The three Charlie Chan films in which Moore featured were among the best in the series. Charlie Chan at the Olympics (1937) neatly integrated footage of the real Berlin Olympics into the film, in which Moore played the girlfriend of a test pilot involved with a new remote- controlled plane to be used in warfare and coveted by spies. In Charlie Chan in Reno (1939) she was a socialite, seeking a divorce in Reno, who becomes the chief suspect when the rival for her husband's affections is murdered. Moore had the top-billed female role in Charlie Chan at Treasure Island (1939), appearing in a Cleopatra-style wig as exotic mind-reader Eve Cairo. At the film's climax, Eve helps Chan stage a mind-reading act that forces the killer's hand.

The actress had two more of her finest roles in 1939. In Allan Dwan's lively musical version of The Three Musketeers she was a vivacious Lady Constance, who in this version survives rather than perishing at the hands of the wicked Lady de Winter as in the original novel. In John Ford's splendid piece of Americana, Young Mr Lincoln, Moore was a touching Ann Rutledge, sharing a tender scene with Lincoln (Henry Fonda) as in a long tracking shot they walk along the riverside and discuss their future. The scene ends with a dissolve to the same spot in bleak winter with Lincoln at Ann's graveside deciding to follow her advice to study law.

Moore later confessed that she thought this film would be her major break until she discovered the brevity of her role. "I thought I'd have conversations with Mr Ford," she said. "He came up to me one day and asked, 'Do you know your lines?' Another time he said I should take off my lipstick. That was it." When Fox let her go, Moore moved to Republic, where she was leading lady to the popular western star Roy Rogers in five of his films, including Days of Jesse James (1939), Colorado and Young Buffalo Bill (both 1940). She was also featured in the Republic serial King of the Texas Rangers (1941), which starred the All-American football champion "Slingin' Sammy" Baugh.

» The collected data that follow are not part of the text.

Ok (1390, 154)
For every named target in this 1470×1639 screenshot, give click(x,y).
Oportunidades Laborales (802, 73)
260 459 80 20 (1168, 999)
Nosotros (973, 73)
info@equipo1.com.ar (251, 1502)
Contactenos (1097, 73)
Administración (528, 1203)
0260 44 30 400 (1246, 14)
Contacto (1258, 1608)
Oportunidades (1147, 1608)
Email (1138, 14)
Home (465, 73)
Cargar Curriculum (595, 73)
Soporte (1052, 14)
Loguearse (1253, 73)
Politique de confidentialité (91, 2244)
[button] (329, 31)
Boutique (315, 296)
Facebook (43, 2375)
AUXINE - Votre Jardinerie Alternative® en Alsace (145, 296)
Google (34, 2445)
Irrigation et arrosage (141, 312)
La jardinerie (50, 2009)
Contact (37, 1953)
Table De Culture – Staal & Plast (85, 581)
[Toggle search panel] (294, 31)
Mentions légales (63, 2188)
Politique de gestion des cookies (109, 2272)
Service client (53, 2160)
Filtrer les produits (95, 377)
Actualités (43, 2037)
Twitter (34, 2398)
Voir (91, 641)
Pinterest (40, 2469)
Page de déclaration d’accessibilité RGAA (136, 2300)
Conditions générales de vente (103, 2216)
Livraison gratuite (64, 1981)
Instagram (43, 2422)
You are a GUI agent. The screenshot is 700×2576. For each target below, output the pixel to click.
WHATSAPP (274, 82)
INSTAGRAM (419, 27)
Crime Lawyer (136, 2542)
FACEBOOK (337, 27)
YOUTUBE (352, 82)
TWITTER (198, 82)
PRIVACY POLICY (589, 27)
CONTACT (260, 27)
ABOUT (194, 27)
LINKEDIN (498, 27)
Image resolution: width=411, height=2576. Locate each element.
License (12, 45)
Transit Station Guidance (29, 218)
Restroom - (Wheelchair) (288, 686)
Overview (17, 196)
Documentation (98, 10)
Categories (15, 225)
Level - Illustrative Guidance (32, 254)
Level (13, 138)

In 1941 Moore left Hollywood to raise her three children in Santa Monica, returning to acting in 1956 with occasional television appearances in such shows as Studio 57, Death Valley Days and Four-Star Playhouse. Machamer died in 1960 and two years later the deeply religious Moore married a minister, Dodd Watkins. In 1936 Moore had published a book of poetry, and later became noted for her devotional poems, short stories and plays. She frequently lectured before church and social groups and performed Christian-themed monologues. Her second husband died in 1972.

In 1990, when some of her work was shown at the Memphis Film Festival, Moore commented on her career. "I was the girl who was always being discovered by the press. 'Watch this girl!', a reviewer would say, and then forget to. The trouble was, if you were any good at all doing B movies, then the more B movies you did."